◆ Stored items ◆

......

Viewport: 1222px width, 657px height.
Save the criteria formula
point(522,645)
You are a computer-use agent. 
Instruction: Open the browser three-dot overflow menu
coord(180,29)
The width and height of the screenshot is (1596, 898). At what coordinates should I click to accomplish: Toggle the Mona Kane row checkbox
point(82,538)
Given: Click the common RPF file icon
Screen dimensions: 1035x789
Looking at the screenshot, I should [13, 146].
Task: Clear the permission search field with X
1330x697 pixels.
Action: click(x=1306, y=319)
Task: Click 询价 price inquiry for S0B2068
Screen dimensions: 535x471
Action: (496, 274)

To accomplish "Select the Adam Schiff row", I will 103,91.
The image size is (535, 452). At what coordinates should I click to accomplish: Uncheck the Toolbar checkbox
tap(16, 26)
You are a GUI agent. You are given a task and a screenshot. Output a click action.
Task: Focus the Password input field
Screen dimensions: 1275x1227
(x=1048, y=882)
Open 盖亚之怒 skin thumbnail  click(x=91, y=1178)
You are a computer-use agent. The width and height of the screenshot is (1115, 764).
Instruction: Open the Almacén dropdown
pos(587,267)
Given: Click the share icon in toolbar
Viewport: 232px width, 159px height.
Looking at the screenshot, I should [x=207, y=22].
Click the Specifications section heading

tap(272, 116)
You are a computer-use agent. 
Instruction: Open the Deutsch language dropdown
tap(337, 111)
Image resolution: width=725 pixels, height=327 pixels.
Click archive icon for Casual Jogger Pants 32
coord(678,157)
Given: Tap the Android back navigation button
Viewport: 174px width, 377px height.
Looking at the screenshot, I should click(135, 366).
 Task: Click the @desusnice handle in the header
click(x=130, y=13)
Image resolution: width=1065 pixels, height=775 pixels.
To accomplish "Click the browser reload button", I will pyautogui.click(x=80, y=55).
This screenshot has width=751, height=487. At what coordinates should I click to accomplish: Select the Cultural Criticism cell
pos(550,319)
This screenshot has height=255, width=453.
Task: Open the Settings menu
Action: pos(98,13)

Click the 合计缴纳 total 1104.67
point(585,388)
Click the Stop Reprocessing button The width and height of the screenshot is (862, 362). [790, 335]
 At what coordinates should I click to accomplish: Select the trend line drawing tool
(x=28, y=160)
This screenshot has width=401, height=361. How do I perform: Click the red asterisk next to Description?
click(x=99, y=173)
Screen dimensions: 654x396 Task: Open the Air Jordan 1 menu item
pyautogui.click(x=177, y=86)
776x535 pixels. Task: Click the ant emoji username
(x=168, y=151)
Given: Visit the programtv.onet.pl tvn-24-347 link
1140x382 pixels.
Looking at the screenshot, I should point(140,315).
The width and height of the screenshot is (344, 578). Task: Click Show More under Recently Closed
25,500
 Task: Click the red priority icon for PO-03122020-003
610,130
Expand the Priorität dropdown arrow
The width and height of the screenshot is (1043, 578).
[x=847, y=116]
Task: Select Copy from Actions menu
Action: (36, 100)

......

◆ What is required ◆
Print the entire set of records again, exactly.

◆ Task solution ◆
Viewport: 1222px width, 657px height.
Save the criteria formula
point(522,645)
You are a computer-use agent. 
Instruction: Open the browser three-dot overflow menu
coord(180,29)
The width and height of the screenshot is (1596, 898). At what coordinates should I click to accomplish: Toggle the Mona Kane row checkbox
point(82,538)
Given: Click the common RPF file icon
Screen dimensions: 1035x789
Looking at the screenshot, I should [13, 146].
Task: Clear the permission search field with X
1330x697 pixels.
Action: click(x=1306, y=319)
Task: Click 询价 price inquiry for S0B2068
Screen dimensions: 535x471
Action: (496, 274)

To accomplish "Select the Adam Schiff row", I will 103,91.
The image size is (535, 452). At what coordinates should I click to accomplish: Uncheck the Toolbar checkbox
tap(16, 26)
You are a GUI agent. You are given a task and a screenshot. Output a click action.
Task: Focus the Password input field
Screen dimensions: 1275x1227
(x=1048, y=882)
Open 盖亚之怒 skin thumbnail  click(x=91, y=1178)
You are a computer-use agent. The width and height of the screenshot is (1115, 764).
Instruction: Open the Almacén dropdown
pos(587,267)
Given: Click the share icon in toolbar
Viewport: 232px width, 159px height.
Looking at the screenshot, I should [x=207, y=22].
Click the Specifications section heading

tap(272, 116)
You are a computer-use agent. 
Instruction: Open the Deutsch language dropdown
tap(337, 111)
Image resolution: width=725 pixels, height=327 pixels.
Click archive icon for Casual Jogger Pants 32
coord(678,157)
Given: Tap the Android back navigation button
Viewport: 174px width, 377px height.
Looking at the screenshot, I should click(135, 366).
 Task: Click the @desusnice handle in the header
click(x=130, y=13)
Image resolution: width=1065 pixels, height=775 pixels.
To accomplish "Click the browser reload button", I will pyautogui.click(x=80, y=55).
This screenshot has width=751, height=487. At what coordinates should I click to accomplish: Select the Cultural Criticism cell
pos(550,319)
This screenshot has height=255, width=453.
Task: Open the Settings menu
Action: pos(98,13)

Click the 合计缴纳 total 1104.67
point(585,388)
Click the Stop Reprocessing button The width and height of the screenshot is (862, 362). [790, 335]
 At what coordinates should I click to accomplish: Select the trend line drawing tool
(x=28, y=160)
This screenshot has width=401, height=361. How do I perform: Click the red asterisk next to Description?
click(x=99, y=173)
Screen dimensions: 654x396 Task: Open the Air Jordan 1 menu item
pyautogui.click(x=177, y=86)
776x535 pixels. Task: Click the ant emoji username
(x=168, y=151)
Given: Visit the programtv.onet.pl tvn-24-347 link
1140x382 pixels.
Looking at the screenshot, I should point(140,315).
The width and height of the screenshot is (344, 578). Task: Click Show More under Recently Closed
25,500
 Task: Click the red priority icon for PO-03122020-003
610,130
Expand the Priorität dropdown arrow
The width and height of the screenshot is (1043, 578).
[x=847, y=116]
Task: Select Copy from Actions menu
Action: (36, 100)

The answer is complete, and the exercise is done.